Photography and installation about the slow time from nine to five.
Lauren Carroll Harris
June 23, 2012

Overview

Fightclub's Tyler Durden put it best: "You are not a beautiful and unique snowflake". We spend our lives at work - our careers are an enormous and contradictory part of how we value ourselves, how we're judged and how we relate to others. Through sculpture, installation and photography, the curators of Mostly Agree investigate the part corporate culture plays in forming our sense of individuality: how work at once directs us by injecting us with purpose, and throws us into despair and paralysis by narrowing that feeling of boundless possibilities we feel at points in our youth.

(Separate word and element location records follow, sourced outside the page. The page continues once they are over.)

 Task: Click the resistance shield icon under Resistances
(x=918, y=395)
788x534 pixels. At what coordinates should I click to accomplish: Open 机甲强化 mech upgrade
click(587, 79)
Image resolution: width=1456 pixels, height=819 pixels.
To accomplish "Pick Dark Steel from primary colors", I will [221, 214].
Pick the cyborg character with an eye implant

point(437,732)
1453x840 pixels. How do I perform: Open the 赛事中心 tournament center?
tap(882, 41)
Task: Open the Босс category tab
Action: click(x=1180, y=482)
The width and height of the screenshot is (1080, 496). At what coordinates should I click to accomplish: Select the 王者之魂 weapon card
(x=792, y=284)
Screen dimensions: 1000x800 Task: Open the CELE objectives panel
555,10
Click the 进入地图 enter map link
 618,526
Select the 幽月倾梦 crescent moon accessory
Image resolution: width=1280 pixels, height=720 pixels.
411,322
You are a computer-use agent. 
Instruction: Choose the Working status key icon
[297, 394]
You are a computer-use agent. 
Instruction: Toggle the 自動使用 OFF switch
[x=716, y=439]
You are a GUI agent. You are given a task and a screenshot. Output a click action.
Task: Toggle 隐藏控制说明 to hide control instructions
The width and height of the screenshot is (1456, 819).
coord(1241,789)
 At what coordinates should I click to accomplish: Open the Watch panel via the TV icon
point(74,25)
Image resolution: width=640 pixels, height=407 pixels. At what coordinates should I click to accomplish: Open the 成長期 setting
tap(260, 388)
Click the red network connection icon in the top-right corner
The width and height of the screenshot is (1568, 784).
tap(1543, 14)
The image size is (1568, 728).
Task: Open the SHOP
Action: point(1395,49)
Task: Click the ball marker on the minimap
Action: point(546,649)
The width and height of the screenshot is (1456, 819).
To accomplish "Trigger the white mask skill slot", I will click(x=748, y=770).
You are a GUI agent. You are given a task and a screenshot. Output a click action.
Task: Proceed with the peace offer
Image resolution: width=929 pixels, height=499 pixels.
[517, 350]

There is a rich and familiar history of the conflict between the individual and contemporary corporate capitalism in popular culture. And some of the works in Mostly Agree fall back on stock ideas: the suited everyman, the ironically modified office suite. Sometimes it risks mimicking the greyscale culture it seeks to subvert. But the show is solid, and worth a visit just for the excellent stop-motion video work Reproduction by Emma White.

In an endless 13second loop, a polymer clay photocopier methodically pumps out blank pages, then sucks them back in. There is no beginning, middle or end, only the slow time of nine to five. The attention to detail is exceptional, from the way the paper bends as it is ejected, to the flash of awful, cold light that periodically bleeps out from the side of the copier lid. Watching this video is as addictive and pointless as repeatedly pressing the refresh button of your Gmail account or Facebook news feed. It wonderfully expresses not just the inanity of many workplace tasks, but the joylessness of the silent bus stop queue, the dread of the monthly phone bill's arrival, the non-choice between forty near-identical tubes of toothpaste under fluorescent supermarket light, and all the other tiny, predictable habits that capitalism shoves us into. Reproduction is a precisely executed, brilliantly simple and infallibly wholistic piece of conceptual art.

Jaki Middleton and David Lawrey's sculptural installation Consolidated Life aims for the same balance of dreadful beauty. A three metre high office block looks like a vogon spacecraft from Douglas Adams' Hitchhikers' Guide to the Galaxy, but is in fact a Tardis of sorts. Circle the building and you will find a window to a miniature interior. Using mirrors and optical trickery, the artists have created a deadly still and infinite grid of desks, conspicuously empty of workers and interrupted only by a single, eerily spinning office chair.

Image: "Consolidated Life", 2010, kinetic sculpture (internal view) by Jaki Middleton and David Lawrey.